Consta do processo, guardado no arquivo do Fórum de Cuiabá e cuja história foi selecionada para compor a série especial “145 anos: o Judiciário é história”, que Joaquim e a esposa Antônia ajuizaram uma ação contra o cartorário que efetuou o registro. Alegaram ser casados pelo regime de comunhão universal de bens. Joaquim disse ter conhecido Valquíria e com ela mantido relacionamento íntimo sem que sua esposa soubesse. Afirmou que desse relacionamento nasceu um filho, e que “fora  o suplicante quase que forçado a efetuar o registro do menino recém-nascido”. Ele alegou ainda que, por ocasião da efetivação do registro, explicou que era casado, mas que mesmo assim o cartório fez o registro, fato que “veio de encontro às leis vigorantes, agravado pelo fato de ter havido um desequilíbrio em seu lar, impondo-se, assim, que tal registro seja anulado judicialmente”.
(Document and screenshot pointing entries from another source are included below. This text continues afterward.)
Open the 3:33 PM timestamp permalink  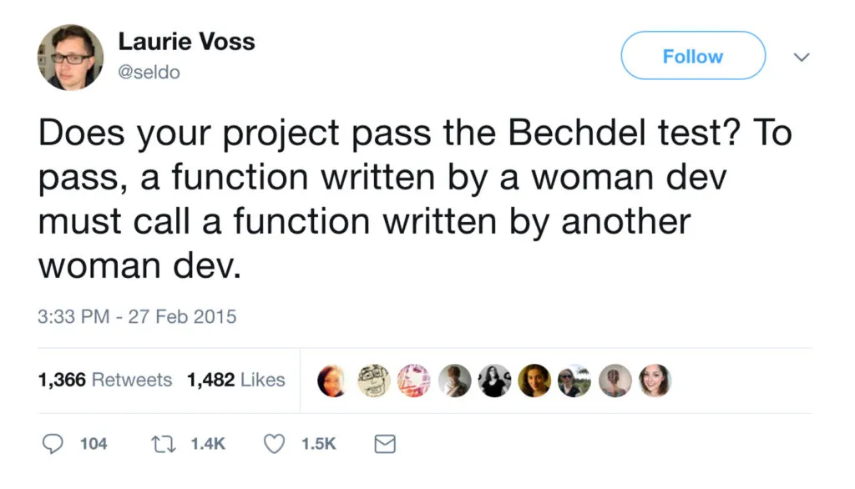tap(137, 317)
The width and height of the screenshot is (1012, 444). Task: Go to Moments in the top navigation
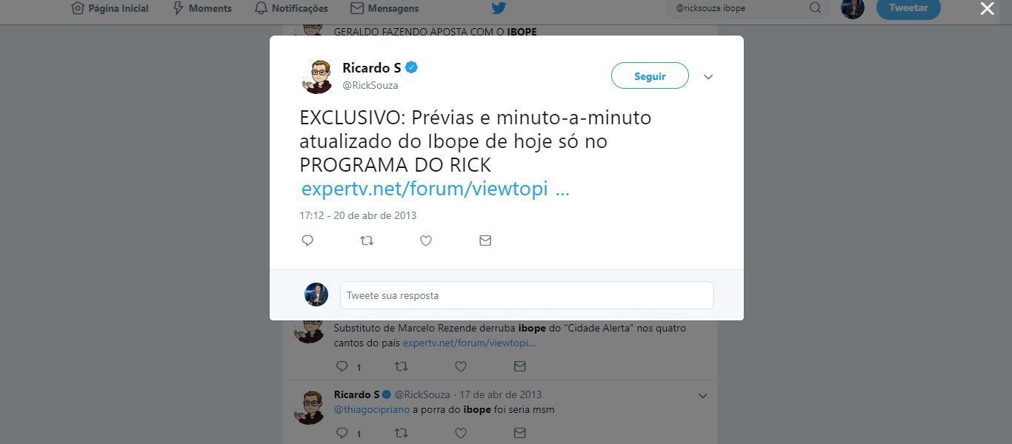click(x=202, y=9)
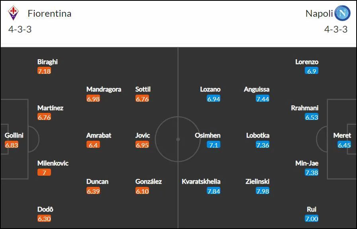Image resolution: width=357 pixels, height=229 pixels.
Task: Select striker Jovic
Action: point(143,136)
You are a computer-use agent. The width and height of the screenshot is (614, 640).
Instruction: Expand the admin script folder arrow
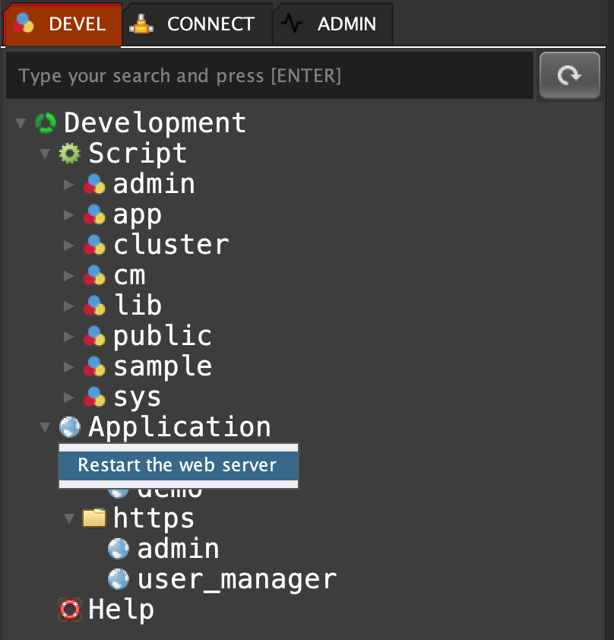coord(69,184)
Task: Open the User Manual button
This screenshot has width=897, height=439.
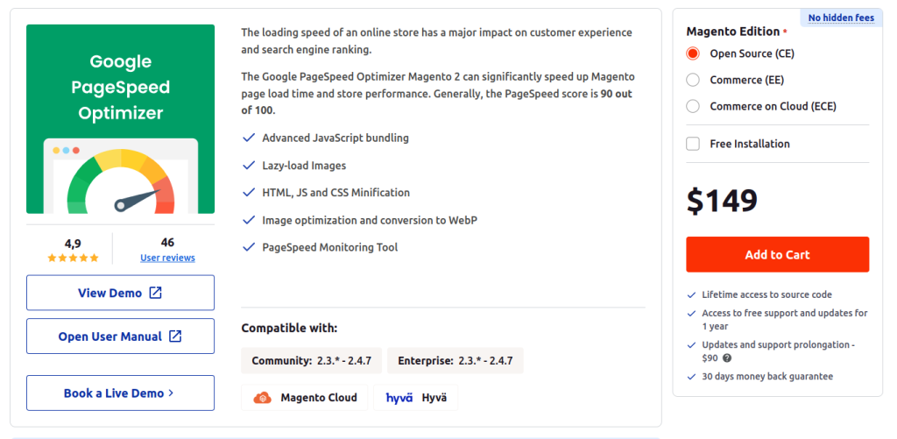Action: click(x=121, y=336)
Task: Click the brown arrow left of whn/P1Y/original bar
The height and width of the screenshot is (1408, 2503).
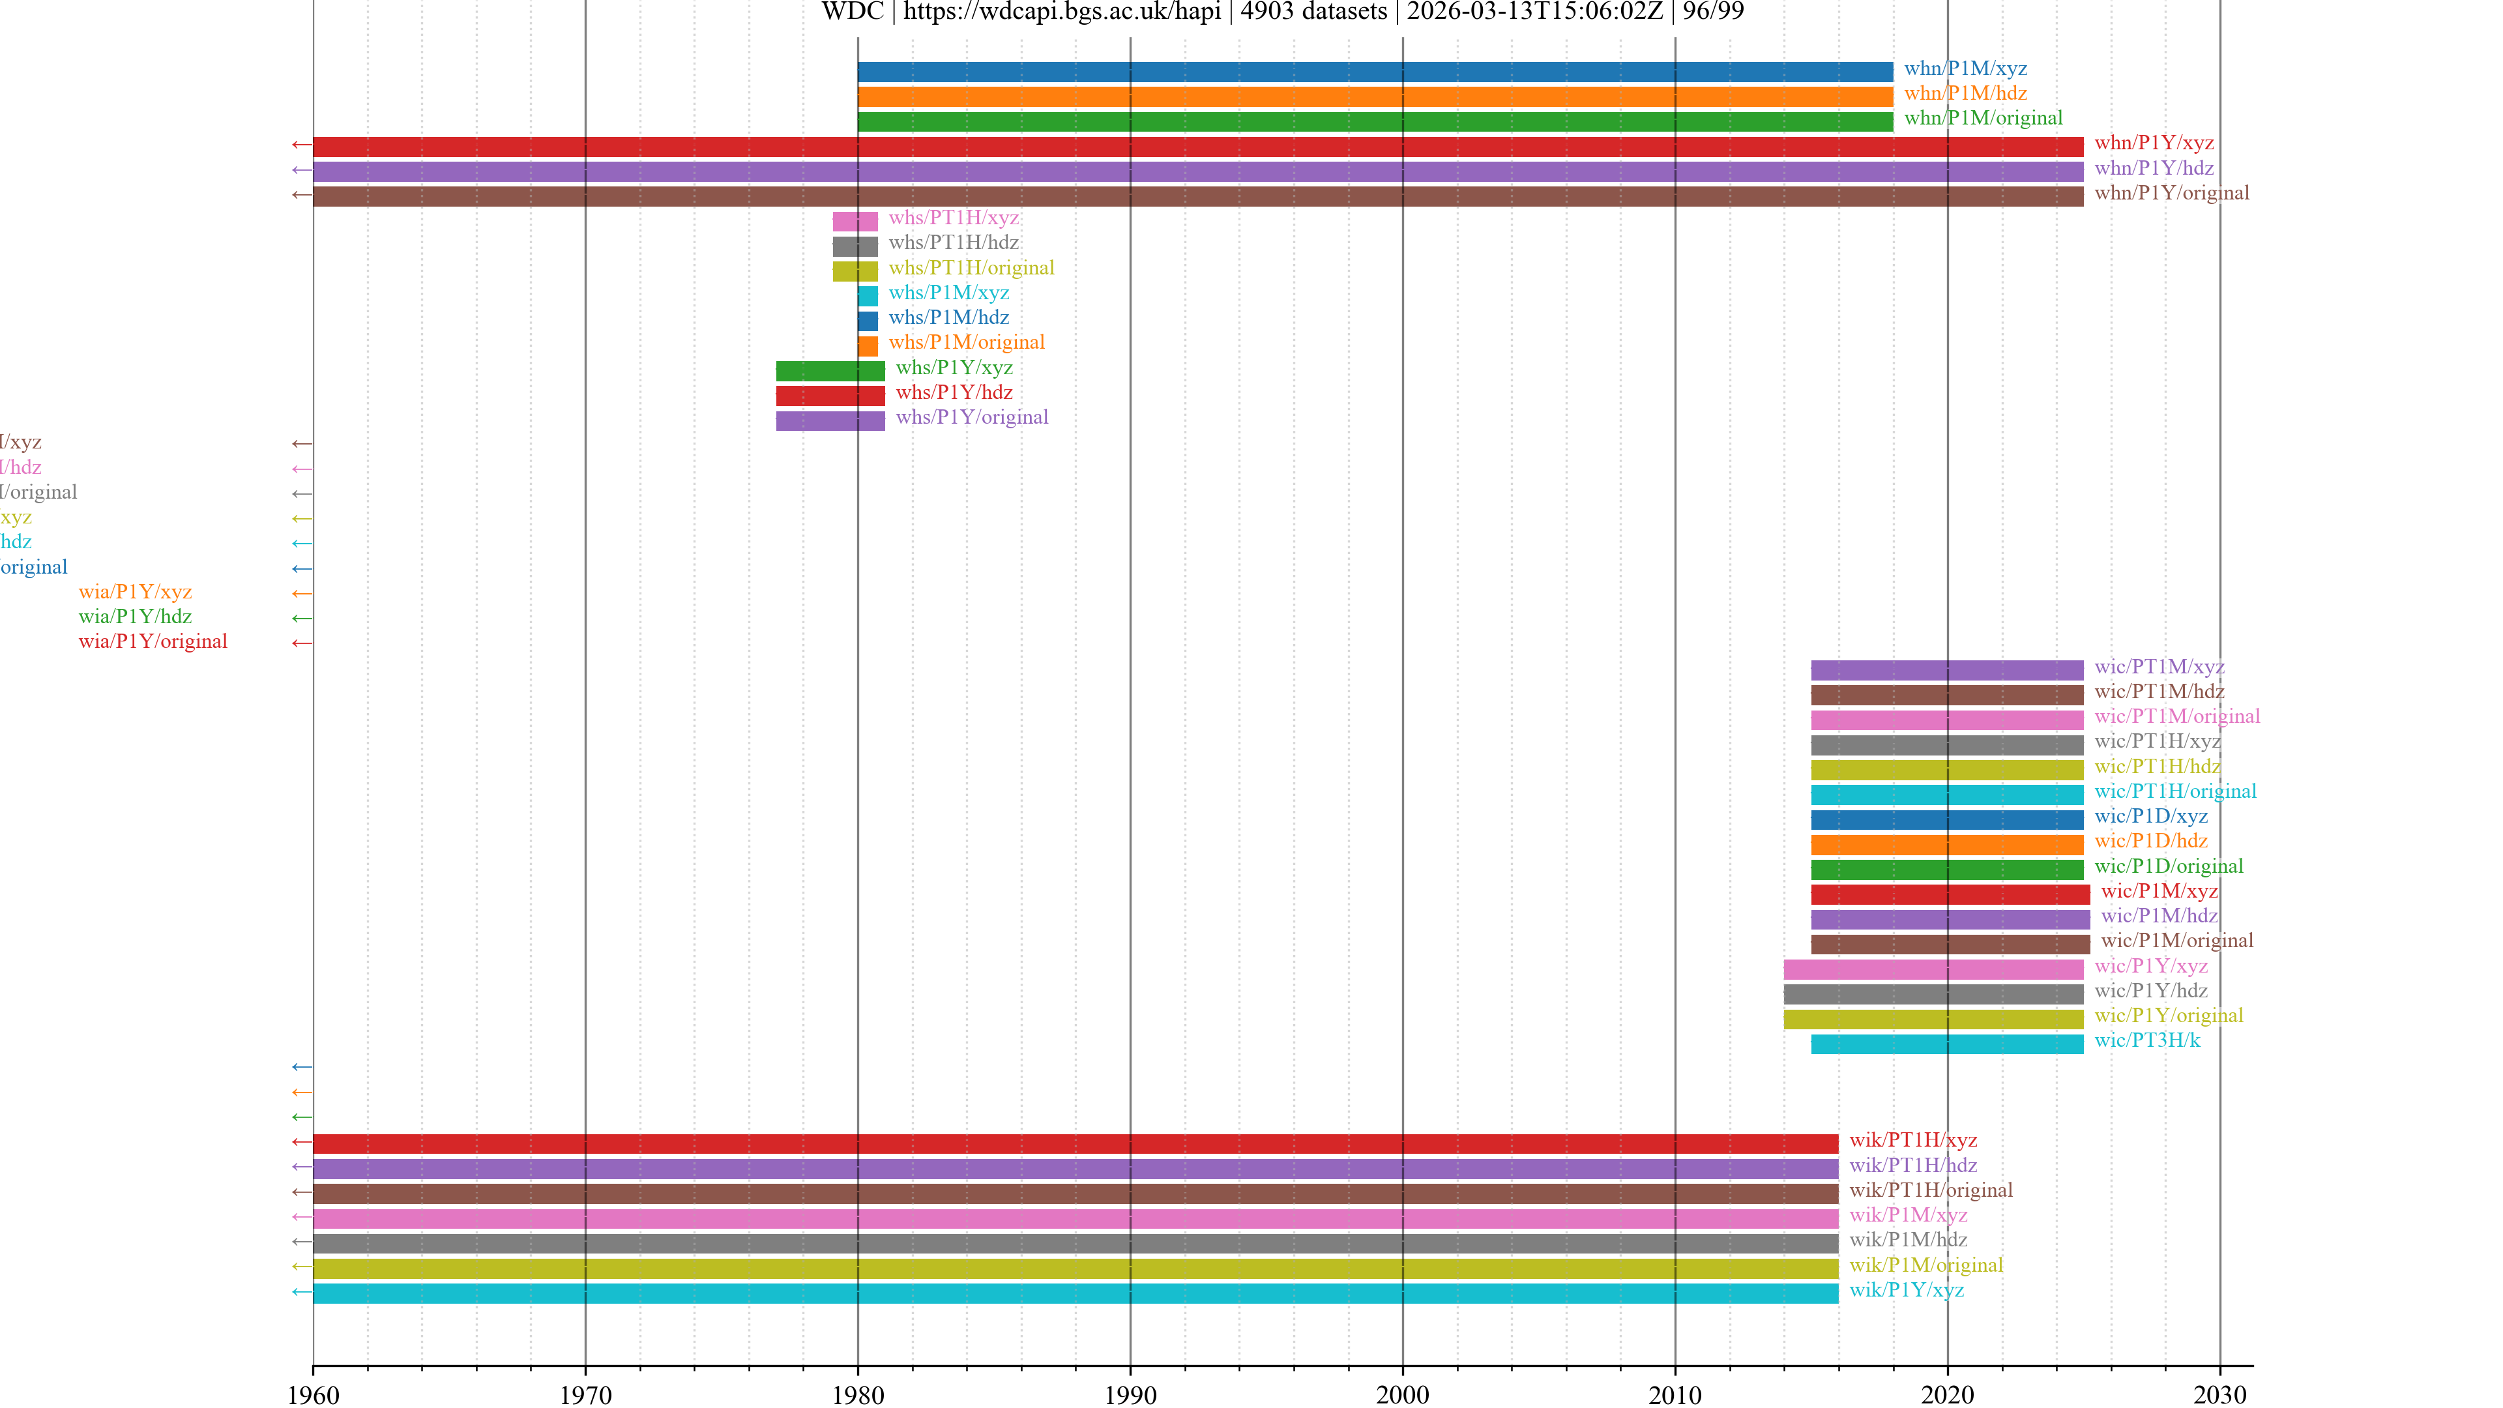Action: (302, 195)
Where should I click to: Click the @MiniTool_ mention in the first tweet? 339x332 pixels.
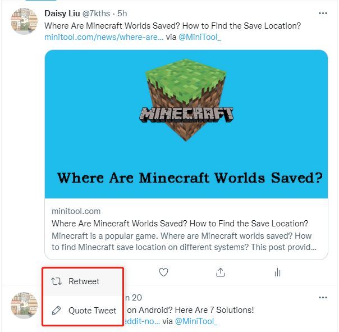click(201, 37)
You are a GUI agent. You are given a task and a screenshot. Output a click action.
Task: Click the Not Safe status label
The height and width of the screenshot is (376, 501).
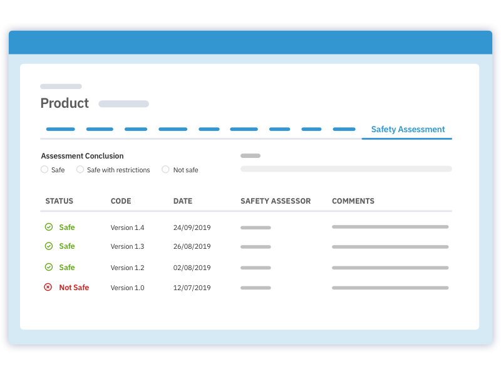(74, 287)
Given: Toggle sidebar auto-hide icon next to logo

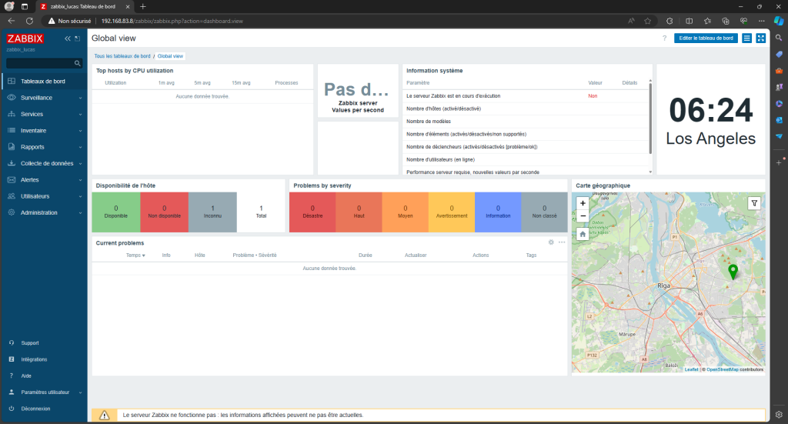Looking at the screenshot, I should (78, 38).
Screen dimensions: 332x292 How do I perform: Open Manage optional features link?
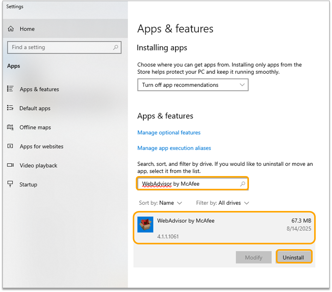169,132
Na audiência de instrução, realizada em 15 de fevereiro de 1982, Joaquim confirmou em Juízo que seria pai de Diego. Falou ainda que Valquíria teria pedido o registro do menor “com a finalidade previdenciária” e, na tentativa de manchar a reputação dela, que a amante seria “mulher solteira, e ora está com um homem, ora com outro, sendo que tem três filhos de três pais diferentes, e que no momento está grávida de outro homem”. Já o cartorário se defendeu dizendo que Joaquim teria se declarado livre e desimpedido legalmente para fazer o registro do menor, e que não sabia que Joaquim era casado com outra mulher.

Em 14 de abril de 1982, o promotor de justiça do caso defende a retificação da certidão de nascimento, com a omissão a ser feita em relação à paternidade da criança. “Constata-se que o requerente, coagido pela sua amante ou no auge da paixão proibida, efetuou o registro de seu filho adulterino. É bem verdade que o requerente reconhece efetivamente o seu filho, todavia contesta o seu nome na referida certidão de nascimento face ao seu estado de casado, como de fato o era, por ocasião de seu romance amoroso com Valquíria. Nestas condições entendemos que, com relação à certidão de nascimento de Diego, deve tão somente ser retificada e não anulada. A retificação refere-se à omissão que deverá ser feita com relação à paternidade, permanecendo os demais dados inalteráveis”. Seguindo a legislação vigente, o parecer foi acolhido pelo Juízo.

É fato que a proibição de reconhecer os filhos tidos fora do casamento beneficiava apenas os pais que cometiam adultério, prejudicando claramente as crianças – cujo registro recebia a expressão “omitido na forma da lei” -, violando os hoje plenamente consagrados princípios constitucionais da dignidade da pessoa humana e igualdade jurídica plena entre os filhos.

Foi somente com a entrada em vigor da Constituição Federal de 1988 que os filhos, havidos dentro ou fora do casamento, ou adotivos, passaram a ter os mesmos direitos, sendo proibidas quaisquer designações discriminatórias como a que ocorrera com Diego.

O artigo 227, § 6º, da CF, é claro: Os filhos, havidos ou não da relação do casamento, ou por adoção, terão os mesmos direitos e qualificações, proibidas quaisquer designações discriminatórias relativas à filiação. Além disso, atualmente, nos processos que investigam paternidade, nos casos de negativa em se submeter ao exame de DNA, a paternidade imputada acaba sendo presumida. Sinal de que, felizmente, vivemos em outros tempos.

*Os nomes foram alterados para preservar a identidade das pessoas envolvidas.